Location
- 15A 1989 Revolution Boulevard, Timișoara
- Coordinates: 45°45′21″N 21°14′8″E﻿ / ﻿45.75583°N 21.23556°E

Information
- Former name: Institute of Nursing Assistants
- Type: High school, post-secondary school
- Established: 1942
- Authority: Ministry of National Education
- Principal: Adriana Sopon
- Staff: 82
- Language: Romanian
- Colors: White and red
- Website: cnanaaslan-tm.ro

= Ana Aslan National College (Timișoara) =

Ana Aslan National College is a high school in Timișoara named after Romanian gerontologist Ana Aslan. It also features a post-secondary school that educates students in the field of nursing.

== History ==
Ana Aslan College is the successor to the former Institute of Nursing Assistants, established in 1942, with a three-year study program. It was transformed into a sanitary high school in 1948 – feldshers, with a four-year study program.
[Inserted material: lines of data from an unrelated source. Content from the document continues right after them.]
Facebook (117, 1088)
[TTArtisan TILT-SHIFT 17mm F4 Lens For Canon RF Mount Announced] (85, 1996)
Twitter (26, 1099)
In 1959 the sanitary high school was abolished, and the post-secondary school was transferred to the Sanitary Technical School in Arad, until 1972. Since 1972, as a result of the reorganization, the institution has been transformed into a sanitary school group, with two forms of organization: high school and post-secondary school. It functioned again as a sanitary high school between 1978 and 1990. In 1992, the high school became a school group again, and in 1996 it became a college; it got its current name in 1999.

The current building in which the college operates was built in 1950.